Artist, illustrator, web designer and now author, Emilya Naymark, sits with us to discuss the second novel in her Sylvan series,
Behind the Lie. The series centers around Laney Bird, a former NYPD cop turned PI, who had worked a Russian racketeering case gone wrong. From there, a sequence of unfortunate events occur with her finally fleeing the city and moving to upstate New York, where she is in the process of finding herself while also trying to protect her teenage son, Alfie. In the second book,
Behind the Lie, “She is coming to herself a little more, she’s trying to trust people, she’s trying to be part of a community, part of a society… it begins with a gigantic block party… you get 600 people on the block and it kind of lends itself perhaps to not very good things happening. Within the first few pages, you have a fire, a man drives a truck into his own house, destroying it, and someone is shot, and two people disappear, and that happens within 15 minutes of the book beginning.” Amidst the chaos, Laney has to figure out what is happening whilst keeping her family together. The story is also about Laney’s friend, Holly, a character that has a seemingly perfect life, but goes missing. With Holly, Naymark explores the pressures women feel to be perfect at everything, at the same time being a good wife and mother. In the story, readers see Holly starting to unravel and lose control, trying to be everything to everyone.
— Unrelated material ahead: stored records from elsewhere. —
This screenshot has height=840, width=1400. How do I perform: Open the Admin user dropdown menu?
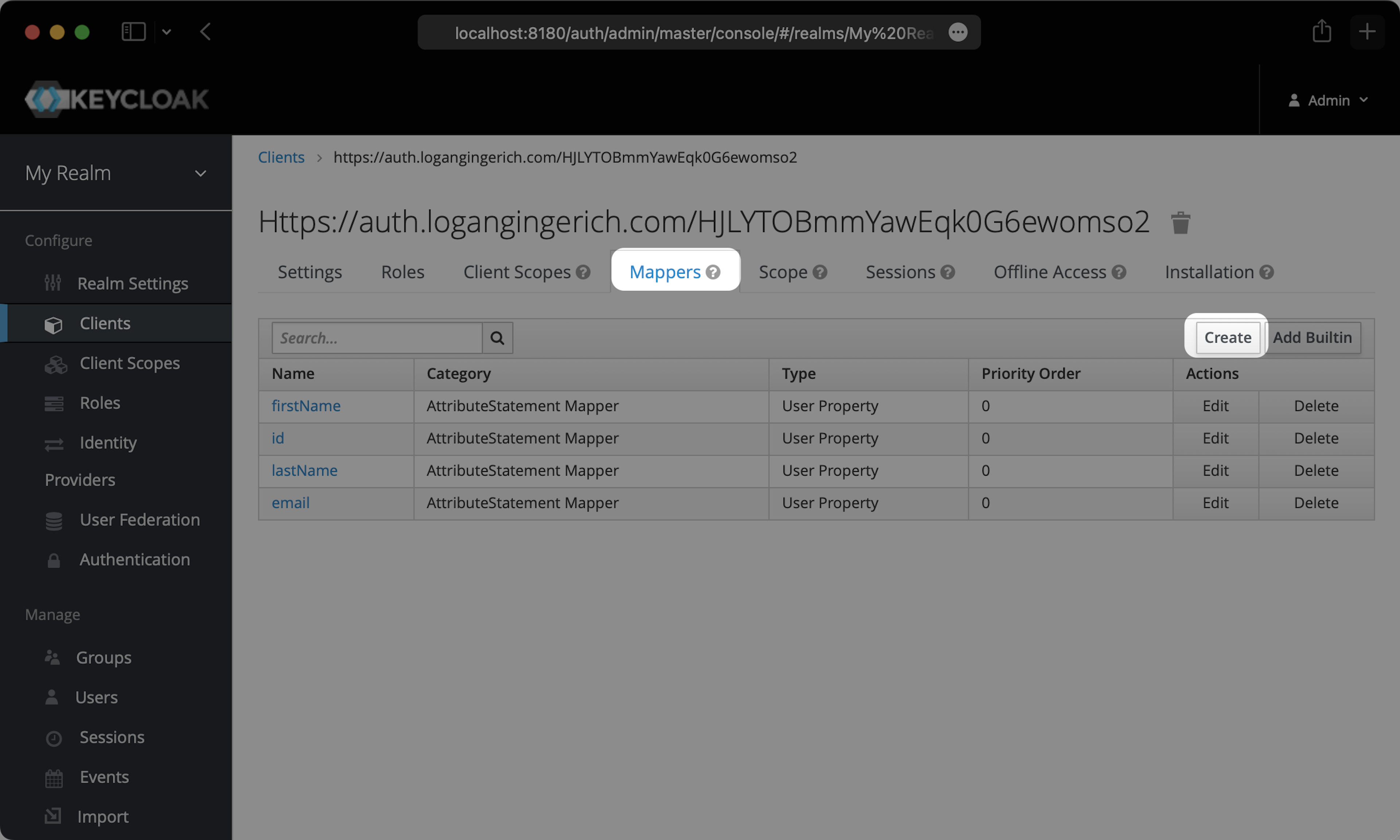coord(1328,100)
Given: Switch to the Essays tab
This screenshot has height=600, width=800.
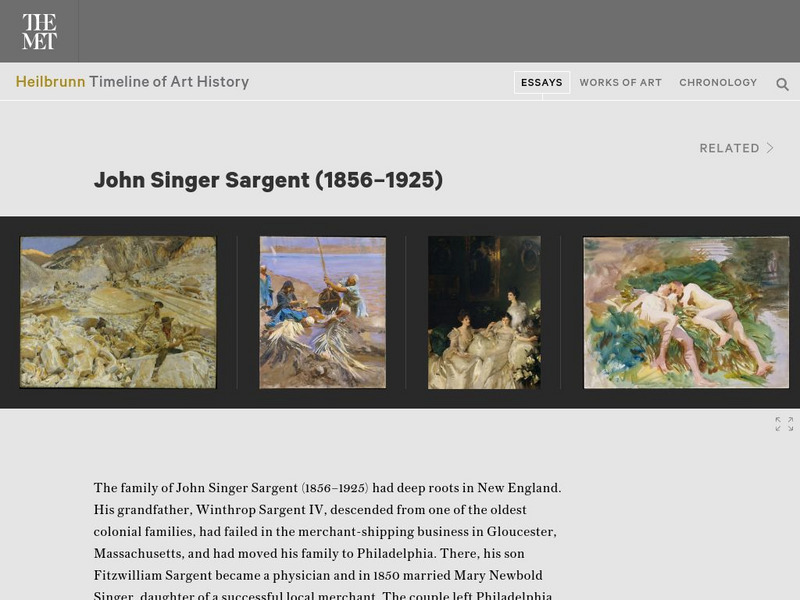Looking at the screenshot, I should click(542, 83).
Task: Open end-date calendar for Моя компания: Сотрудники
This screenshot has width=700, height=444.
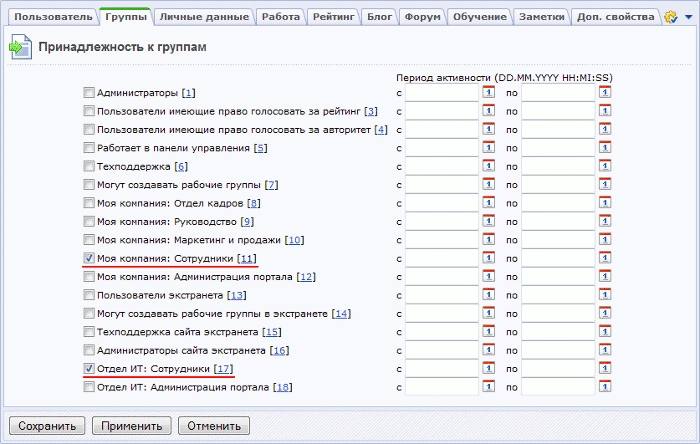Action: click(x=605, y=259)
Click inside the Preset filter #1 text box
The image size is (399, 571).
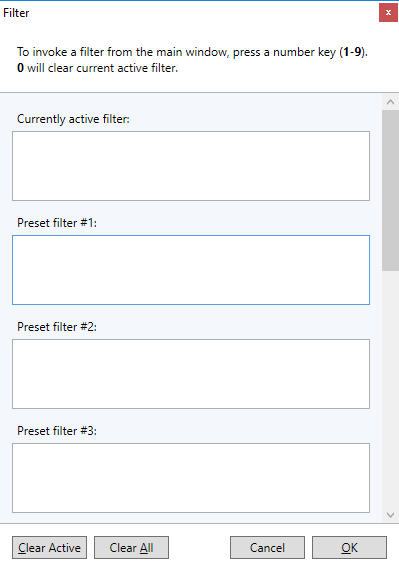[191, 270]
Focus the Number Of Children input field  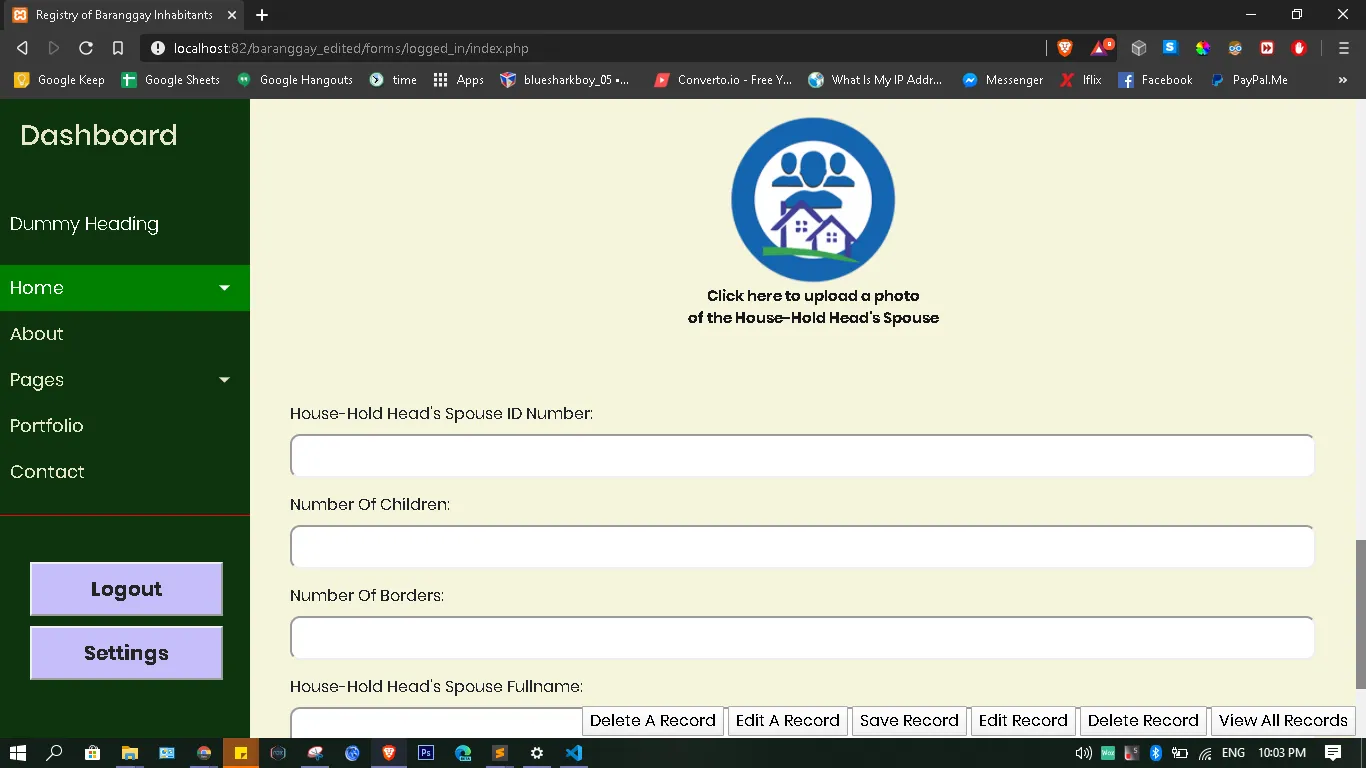(x=801, y=547)
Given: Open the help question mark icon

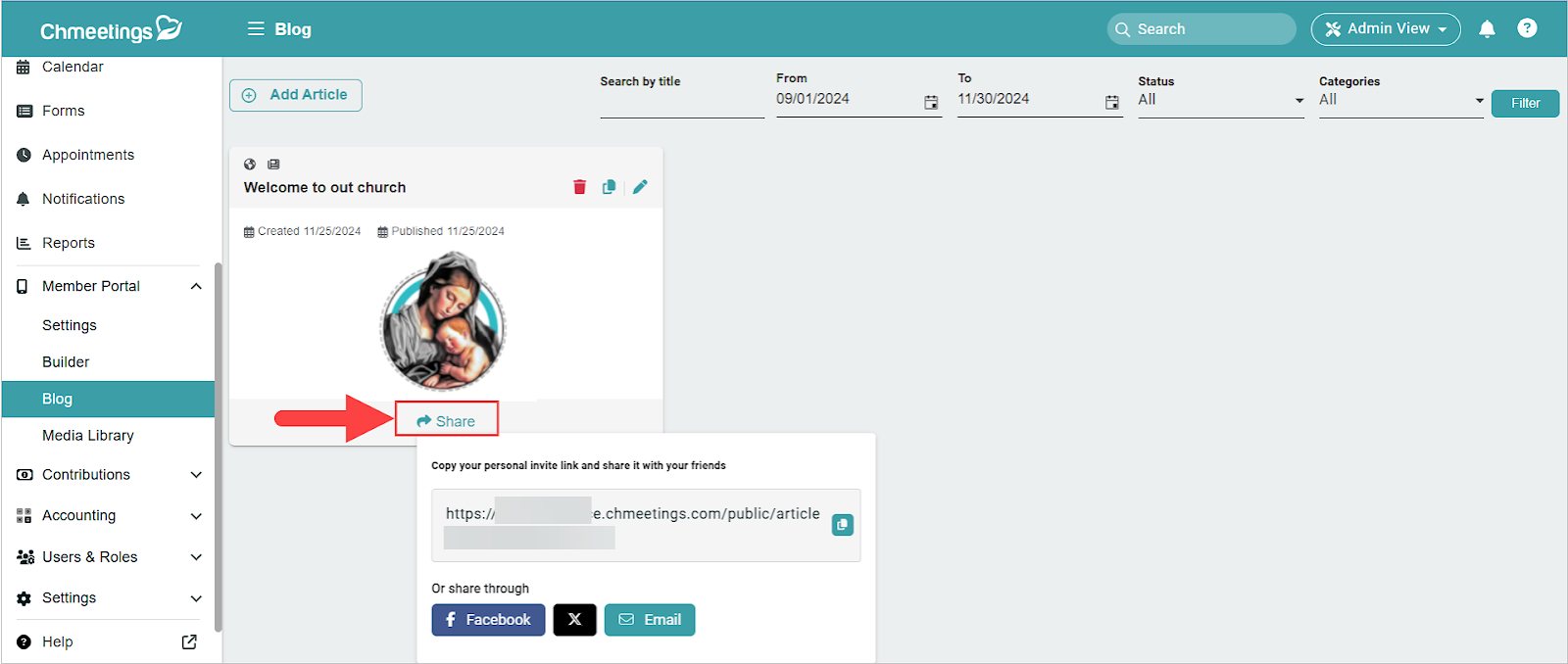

Naymark added, “There’s just no way that she can be this perfect without having to pay for it somehow,” and it’s that idea that forms the premise for this second book.
Naymark also discussed being born in Moscow before the fall of the Soviet Union, her thoughts on the financial crisis some middle class families are facing today, and the art of reading Russian fortune-telling cards, called Cartomancy. Her advice for aspiring writers trying to get their first book published is to be persistent. “If writing is what makes you happy, write. Write the best thing that you can, and I would say, write because you love writing, that’s really the only advice.”